Trans Am Ophthalmol Soc. 2009 Dec;107:191–193.

Peer Discussion

DR. STEPHEN D. MCLEOD

Dr. Terry has contributed greatly to the evolving techniques of lamellar endothelial surgery through fastidious examination and rigorous examination of his surgical methods and outcomes. The use of precut tissue for Descemet stripping automated endothelial keratoplasty (DSAEK) reduces in-room operating time and the risk of gross damage to the tissue during graft preparation that could preclude completion of the case.

In this study, Dr. Terry attempts to address the question of whether these advantages are offset by a higher rate of early graft dislocation or later endothelial cell loss measured at 6, 12 and 24 months. Of note, Dr. Terry asks in his introduction if these risks are affected by surgeon donor preparation as opposed to technician preparation, or by the time interval between cutting and transplantation, but his study design does not allow us to examine those questions specifically.

The relative merits of precut versus surgeon prepared graft tissue have been addressed previously by Price and colleagues¹ who demonstrated in a prospective, randomized trial of 40 procedures performed by a single surgeon similar detachment rates, visual and refractive outcomes and endothelial cell loss at 6 months and 1 year. However, a distinguishing feature of Dr. Terry’s retrospective study of 225 procedures is that he restricts the indication for surgery to Fuchs endothelial dystrophy, thus standardizing as best possible the ocular environment.

Dr. Terry’s results confirm the finding that endothelial cell loss is similar between the two tissue preparation techniques. However, we must acknowledge that the study is not large enough to detect a difference in dislocation rates. Dr. Terry’s previously published data suggests that his own dislocation rate for precut tissue is in the order of 1%². If this is assumed to be as much as double the rate seen with surgeon prepared tissue, assuming a standard alpha error level of 5% and a beta error of 50%, a sample size of over 1600 in each group would be required to likely identify a difference.

This issue aside, Dr. Terry has again provided us with useful information that convincingly supports the case that time-sparing precut tissue does not adversely affect long term endothelial cell survival after DSAEK.

> _Excerpted records_
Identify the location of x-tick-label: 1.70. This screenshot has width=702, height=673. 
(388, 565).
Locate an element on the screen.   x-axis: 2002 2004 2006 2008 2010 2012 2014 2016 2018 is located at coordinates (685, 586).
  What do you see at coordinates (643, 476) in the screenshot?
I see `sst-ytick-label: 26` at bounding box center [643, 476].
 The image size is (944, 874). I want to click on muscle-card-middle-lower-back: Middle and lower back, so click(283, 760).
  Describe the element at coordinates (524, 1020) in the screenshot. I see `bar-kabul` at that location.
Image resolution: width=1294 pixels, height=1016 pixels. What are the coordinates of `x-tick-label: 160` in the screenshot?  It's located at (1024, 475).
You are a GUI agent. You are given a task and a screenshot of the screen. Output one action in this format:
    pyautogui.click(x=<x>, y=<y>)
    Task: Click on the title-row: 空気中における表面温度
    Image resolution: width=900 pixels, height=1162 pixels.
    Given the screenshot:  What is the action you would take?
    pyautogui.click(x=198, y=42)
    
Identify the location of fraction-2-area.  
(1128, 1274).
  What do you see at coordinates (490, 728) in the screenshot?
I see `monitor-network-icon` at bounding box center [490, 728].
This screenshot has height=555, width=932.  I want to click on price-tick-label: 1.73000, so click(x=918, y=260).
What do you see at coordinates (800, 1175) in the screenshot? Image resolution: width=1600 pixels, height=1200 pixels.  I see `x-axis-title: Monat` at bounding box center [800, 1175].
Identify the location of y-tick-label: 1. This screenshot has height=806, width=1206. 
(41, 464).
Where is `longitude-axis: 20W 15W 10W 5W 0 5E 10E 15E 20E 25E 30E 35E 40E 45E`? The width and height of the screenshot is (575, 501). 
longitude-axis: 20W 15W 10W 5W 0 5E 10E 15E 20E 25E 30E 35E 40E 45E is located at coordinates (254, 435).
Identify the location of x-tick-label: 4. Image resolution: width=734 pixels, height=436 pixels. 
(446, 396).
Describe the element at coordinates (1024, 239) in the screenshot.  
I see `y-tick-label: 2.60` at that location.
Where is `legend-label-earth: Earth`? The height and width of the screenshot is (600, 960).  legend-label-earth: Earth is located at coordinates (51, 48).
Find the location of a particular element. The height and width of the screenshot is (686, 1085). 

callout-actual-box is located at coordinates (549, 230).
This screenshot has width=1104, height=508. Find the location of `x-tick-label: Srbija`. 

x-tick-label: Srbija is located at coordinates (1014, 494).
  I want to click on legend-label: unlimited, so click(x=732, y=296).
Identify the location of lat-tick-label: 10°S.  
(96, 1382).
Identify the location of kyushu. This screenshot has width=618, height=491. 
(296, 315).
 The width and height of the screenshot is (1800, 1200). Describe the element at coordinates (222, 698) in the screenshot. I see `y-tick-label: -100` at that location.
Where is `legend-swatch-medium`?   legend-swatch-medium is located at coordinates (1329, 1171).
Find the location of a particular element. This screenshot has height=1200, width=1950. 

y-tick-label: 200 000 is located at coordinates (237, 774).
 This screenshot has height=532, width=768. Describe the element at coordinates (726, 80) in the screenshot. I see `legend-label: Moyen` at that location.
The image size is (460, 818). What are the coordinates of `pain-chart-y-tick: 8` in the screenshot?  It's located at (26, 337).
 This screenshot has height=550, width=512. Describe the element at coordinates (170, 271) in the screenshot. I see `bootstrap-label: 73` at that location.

> _Complete the following_
A. In the peer discussion on precut DSAEK tissue, list the outcomes that Price and colleagues found to be similar between precut and surgeon-prepared graft tissue.
B. According to the peer discussion on precut DSAEK tissue, how large a sample would be needed to likely identify a difference in dislocation rates?

> _Answer set_
A.
- Detachment rates
- Visual outcomes
- Refractive outcomes
- Endothelial cell loss at 6 months and 1 year

B. Over 1600 in each group.